How much is too much for Prince Fielder?

I’m starting to feel like I know Prince Fielder better than I should. Isn’t it bad enough that I owned his slugging father Cecil on my American League Rotisserie team for many years, gambling a pick on the elder when he came back from Japan after rediscovering his home run stroke (and, apparently, a lot more rice than sushi)? But I’ve resigned myself to the fact that until he signs elsewhere, Prince will be dominating discussion in NatsTown.

At least hot stove season isn’t boring, right?
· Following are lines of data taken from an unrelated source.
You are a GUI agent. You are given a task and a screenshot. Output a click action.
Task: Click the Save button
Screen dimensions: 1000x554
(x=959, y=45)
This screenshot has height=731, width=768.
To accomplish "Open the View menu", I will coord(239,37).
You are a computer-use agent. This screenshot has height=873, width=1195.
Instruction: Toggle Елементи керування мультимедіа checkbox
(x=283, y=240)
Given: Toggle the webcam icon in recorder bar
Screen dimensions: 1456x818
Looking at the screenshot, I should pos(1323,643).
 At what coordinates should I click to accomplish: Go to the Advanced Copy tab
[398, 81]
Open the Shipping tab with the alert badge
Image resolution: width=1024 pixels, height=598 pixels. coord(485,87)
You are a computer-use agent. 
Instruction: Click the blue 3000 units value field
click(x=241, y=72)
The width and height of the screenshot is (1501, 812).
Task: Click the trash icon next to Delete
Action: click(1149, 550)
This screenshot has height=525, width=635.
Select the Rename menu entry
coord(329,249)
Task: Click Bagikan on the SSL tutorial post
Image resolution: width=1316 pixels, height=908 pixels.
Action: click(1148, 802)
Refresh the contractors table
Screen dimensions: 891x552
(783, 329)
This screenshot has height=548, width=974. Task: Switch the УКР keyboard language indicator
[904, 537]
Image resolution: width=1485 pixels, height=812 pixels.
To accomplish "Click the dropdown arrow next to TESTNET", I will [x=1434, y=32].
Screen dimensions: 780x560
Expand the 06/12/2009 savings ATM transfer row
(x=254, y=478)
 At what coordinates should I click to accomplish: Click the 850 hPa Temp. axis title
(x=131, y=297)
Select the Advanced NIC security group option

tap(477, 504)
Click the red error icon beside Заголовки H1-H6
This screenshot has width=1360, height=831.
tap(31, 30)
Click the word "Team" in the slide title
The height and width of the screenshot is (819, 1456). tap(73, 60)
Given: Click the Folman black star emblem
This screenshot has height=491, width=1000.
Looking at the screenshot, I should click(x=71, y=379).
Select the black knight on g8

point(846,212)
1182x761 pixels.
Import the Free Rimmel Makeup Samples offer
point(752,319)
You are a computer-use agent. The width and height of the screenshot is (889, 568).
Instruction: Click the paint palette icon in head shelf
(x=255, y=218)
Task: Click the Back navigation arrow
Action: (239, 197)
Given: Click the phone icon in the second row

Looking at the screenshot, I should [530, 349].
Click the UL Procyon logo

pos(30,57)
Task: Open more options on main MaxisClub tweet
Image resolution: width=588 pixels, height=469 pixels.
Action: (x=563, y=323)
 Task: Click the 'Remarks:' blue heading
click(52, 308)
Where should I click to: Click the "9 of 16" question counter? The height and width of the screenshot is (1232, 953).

As it always is, money is at the heart of the matter. It’s the age-old offseason tug of war between a player and his agent, and the team courting him (or being courted): The player and his agent want as much as they can exact from a long-term deal that’s tilted in their favor, while the team, its ownership and general manager will attempt to do what they can to diminish their risk while still maintaining interest and working toward a happy conclusion of talks.

There’s no doubt the Nationals are interested in Fielder. He’s a middle-of-the-lineup offensive force in a game where there are fewer and fewer pure cleanup hitters. At 27, he’s young enough that his prime production years are ahead of him, even though his resume to this point is pretty darned impressive. He’s loved by his teammates and regarded as a good clubhouse guy, a young veteran who’s earned immense respect for his preparation and work ethic. What’s not to like?

Despite the pluses, the deal Fielder and agent Scott Boras are trying to hammer out with the Nationals - or any other interested team, for that matter - is the kind that makes smart baseball people stop and think twice. Boras and Fielder have been talking Albert Pujols money - Pujols got a 10-year, $254 million contract from the Angels last month - and that demand brings a whole new series of risk/reward conversations.

The length of the deal troubles some - how will a 27-year-old guy hold up over a decade? Despite few injury issues over his career, the 270 lbs. packed onto his 5-foot-11 frame, raise some issues - assuming you believe that’s his actual weight. Fielder is a big guy - that’s where his power comes from - but that size could end up manifesting itself in knee issues down the road. And with no designated hitter role in the National League, a long-term contract for a one-dimensional player could paint the Nats into a corner. And then there’s the financial constraints the addition of Fielder would bring to a team that’s already committed big dollars to Jayson Werth and will need to talk long-term deal with Ryan Zimmerman in the near future (not to mention the arbitration raises and extensions many of its core younger players are likely to receive).

The Lerner family, of course, has the financial wherewithal to absorb another big contract. Simple baseball mathematics dictates that Fielder won’t produce a diminishing return: A slugger translates into wins, which produce pennant races, which equal more fans in the stands. The Lerners want to win, last season’s advances may have hastened the timetable for success and Fielder could be the final piece to the present puzzle.

But 10 years is a long time, longer even than the history of the team in D.C., which is one reason this is such a make-or-break decision. Sluggers like Fielder capable of changing the face and fortunes of a franchise, don’t come along every year. Maybe a shorter term (seven or eight years?), less money each season ($20-$23 million?) or an opt-out clause that doesn’t totally favor the player over his risk-taking new employer might make such an investment more palatable for even the deepest-pocketed ownership.

Even if they aren’t publicly saying so - and why would they, since it would hurt their bargaining position? - the Nationals are in on Fielder. And that’s exciting for a fan base intrigued by the possibilities after the Nats flirted with .500 and finished in third place in the National League East last season. For general manager Mike Rizzo, that means maintaining a poker face as often as possible throughout negotiations with the Fielder/Boras camp and trying to deflect as much attention as he can, given the circumstances.

Your turn: What’s your take? How much do you think the Nationals can comfortably expend on Fielder?